Specifically, lawyers for Escambia County officials argue that provisions of a recently enacted Florida Law, HB 1069, (effective on July 1) expressly grants school boards full authority over “the content of all instructional materials and any other materials used in a classroom, made available in a school or classroom library, or included on a reading list” and sets out “a special magistrate” process to ultimately decide any disagreements.
“Succinctly stated, the recently enacted [change] dooms the Parent Plaintiffs’ claims,” the defense motion to dismiss asserts. “That is, because [the law] now takes final decision-making authority out of the Board’s hands, there is no possibility of the alleged violations recurring; and, because the law now allows the Parent Plaintiffs and their associational representatives to seek review by a special magistrate, the effects of the violation have been eradicated because no final decision as to the Removed Books currently exists.”
In an August 23 order, Judge T. Kent Wetherell granted the defendants request for a temporary stay on discovery, noting that after a “preliminary peek” at the state’s motion to dismiss, the judge found “numerous reasons” why the suit “may not proceed past the pleading stage.” However, the judge scheduled briefs on whether the stay should remain in force pending disposition of the state’s motion to dismiss, with the question set to be fully briefed by mid-September.

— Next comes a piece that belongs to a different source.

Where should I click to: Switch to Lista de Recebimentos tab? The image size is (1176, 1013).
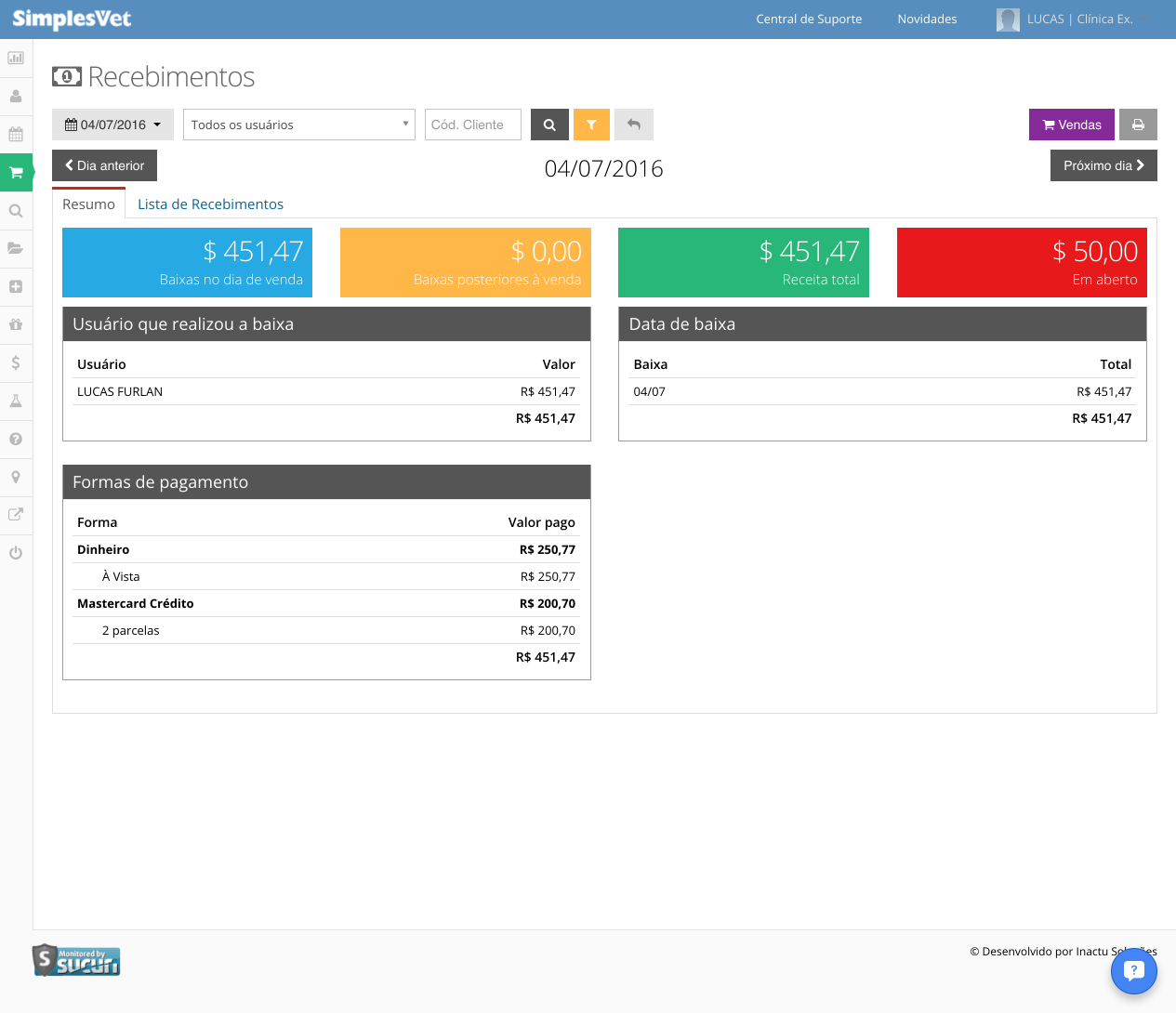[210, 204]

The suit, filed on May 16 in the Northern district of Florida in Pensacola by PEN America, Penguin Random House, and a group of authors and parents, alleges that administrators and school board members in Florida’s Escambia County School District are violating the First Amendment as well as the 14th Amendment (the Equal Protection Clause of the Constitution) because the books being singled out for removal are "disproportionately books by non-white and/or LGBTQ+ authors" and often address "themes or topics" related to race or LGBTQ+ community. The suit seeks to have the district's actions declared unconstitutional and to have the banned books returned to library shelves.

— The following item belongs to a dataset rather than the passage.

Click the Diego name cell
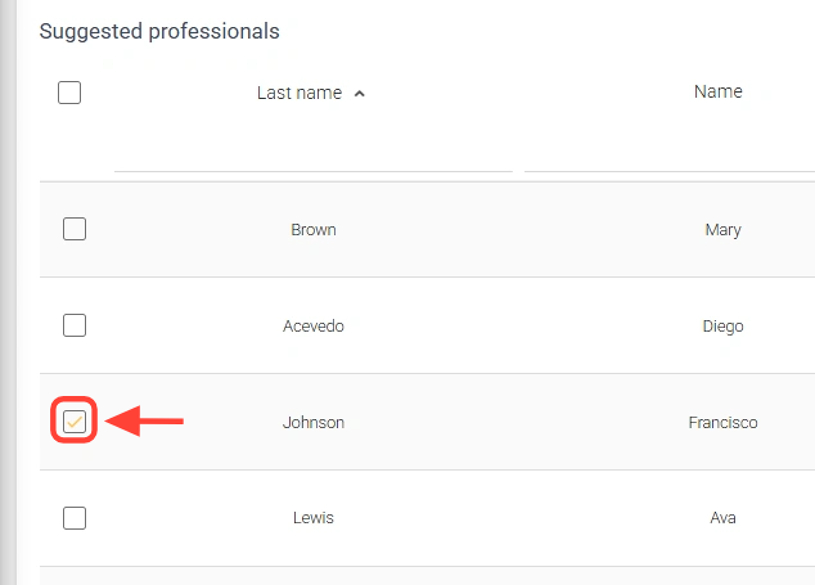This screenshot has height=585, width=815. tap(722, 326)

The authors involved in the suit include author and children’s book illustrator Sarah Brannen, YA authors David Levithan, George M. Johnson, and Ashley Hope Pérez, and children’s book author Kyle Lukoff.

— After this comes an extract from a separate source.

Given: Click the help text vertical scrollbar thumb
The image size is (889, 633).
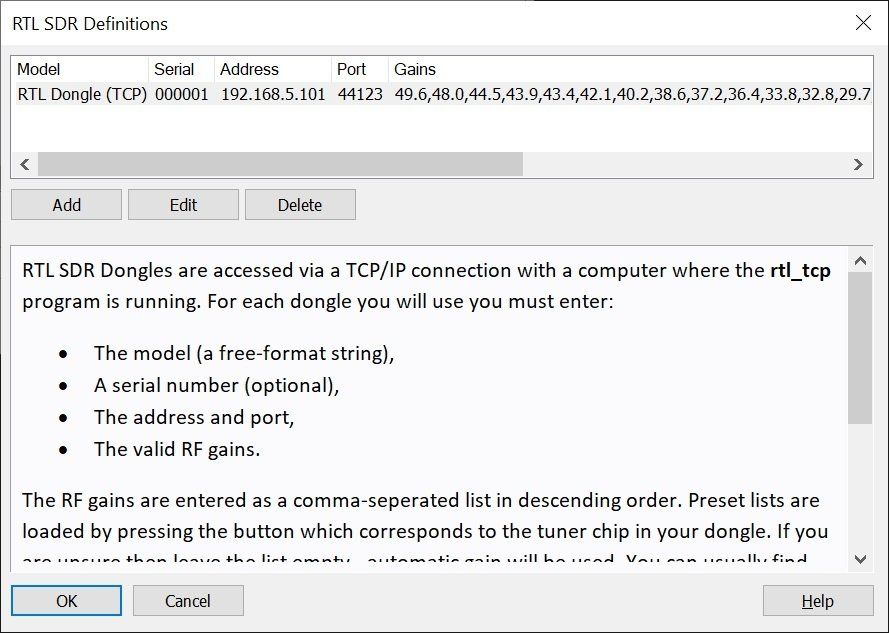Looking at the screenshot, I should pyautogui.click(x=859, y=347).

The initial complaint lays out how a single language arts teacher at a local high school kicked off what would become “a widespread—and largely successful—campaign to restrict access to books” throughout the Escambia County School District, resulting in “four waves of book removals by the School Board.” The complaint alleges 197 books were targeted for removal, of which “at least 42% have authors who are non-white and/or identify as LGBTQ, while approximately 59% address themes relating to race or LGBTQ identity.”
In an amended complaint, filed on July 24, the plaintiffs acknowledged the law and the policy changes in the defendants' motion to dismiss, but say it was unclear what might change under the new rules. In a footnote, the plaintiffs suggest they may seek leave to file another amended complaint. “Regardless,” the amended brief states, “the restrictions and removals that commenced prior to July 1, 2023 are constitutionally impermissible.”